On Wed, Jan 17, 2007 at 11:47:33AM +0100, Henrik Nordstrom wrote:
<snip>
> Does the implied LWS rule apply to header names, even if it's not
> allowed in MIME? Allowing LWS around the header name does not make
> sense, but it is not explicitly forbidden.
LWS is not allowed.
<snip>
> Content-Length : 100
BNF makes it clear.
token = 1*<any CHAR except CTLs or separators>
message-header = field-name ":" [ field-value ]
field-name = token
separator = [...] | SP | HT
What we have there is malformed; separators (SP) are not allowed in tokens.
<snip>
> Content-Length
> :100
What we have here is malformed; CTLs (CR/LF) are not allowed in tokens.
<snip>
> And how SHOULD a recipient react if there is multiple Content-Length
> headers?
The same way it MUST react whenever it gets any header that isn't allowed
multiples -- reject the message as blatantly malformed:
Multiple message-header fields with the same field-name MAY be
present in a message if and only if the entire field-value for that
header field is defined as a comma-separated list [i.e., #(values)].

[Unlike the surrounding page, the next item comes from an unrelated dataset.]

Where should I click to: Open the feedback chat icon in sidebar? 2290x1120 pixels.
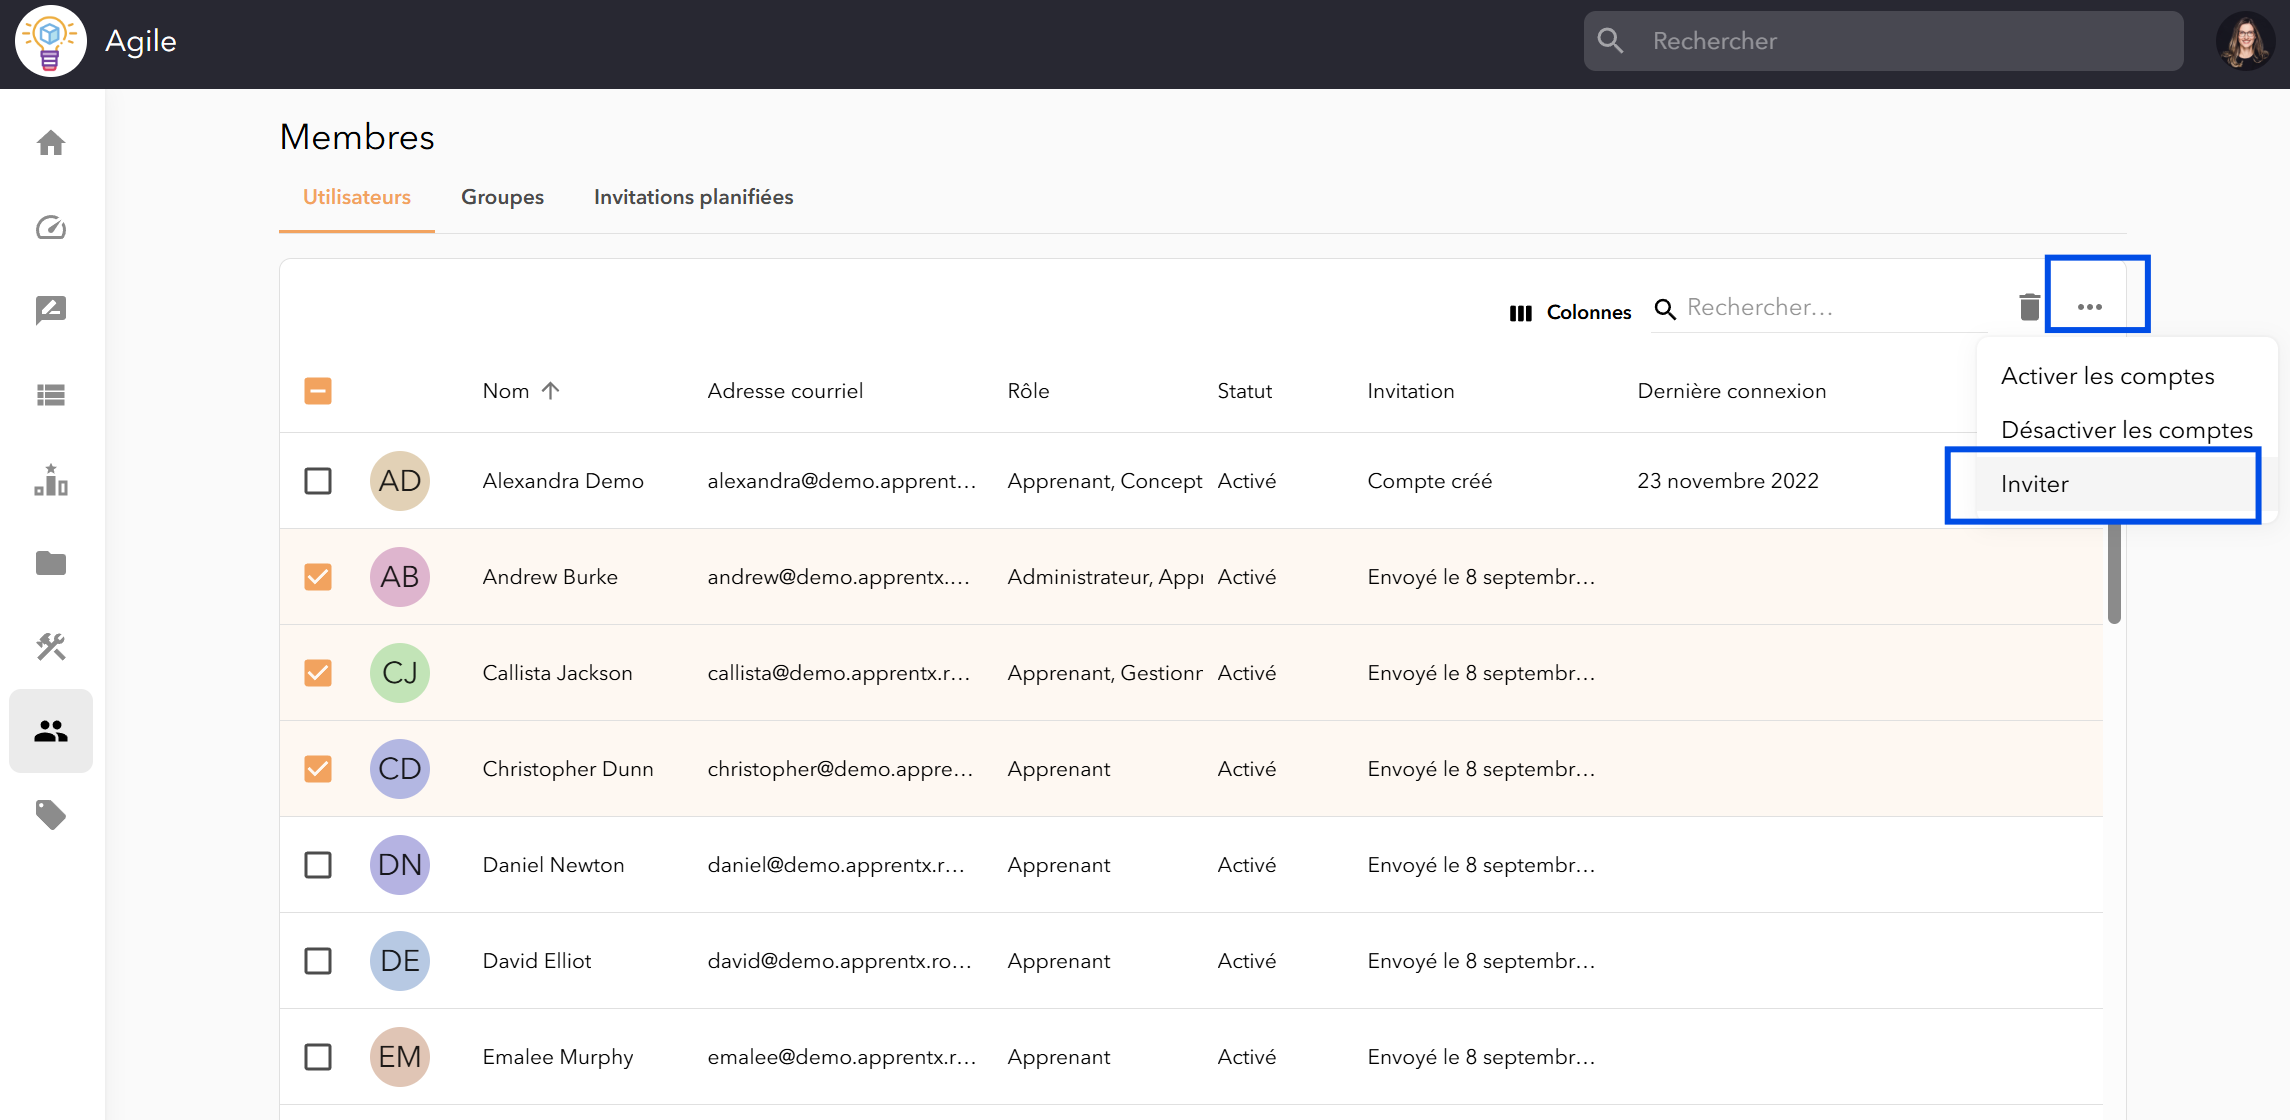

It MUST be possible to combine the multiple header fields into one
"field-name: field-value" pair, without changing the semantics of the
message, by appending each subsequent field-value to the first, each
separated by a comma.
(Section 4.2, page 32)
> These aspects is critical for defining the message delimiting within the
> protocol, and still the specs is quite silent on the details which calls
> for the kind of interoperability problems shown in the report.
If I may insert my two cents here: the spec is so fuzzy, poor, and inconsistent
in OTHER places that it affects the overall quality and ability to implement.
In my experience, it got _very_ tempting to just start ignoring the spec and do
a pigeon HTTP/1.1 implementation. Here, I think things are actually pretty
clear and obvious, except for the CR-CR-LF possibility (parsing LWS has been a
very obnoxious thorn in my side) -- but the implementer has to still be paying
attention to catch all the details.
--
Travis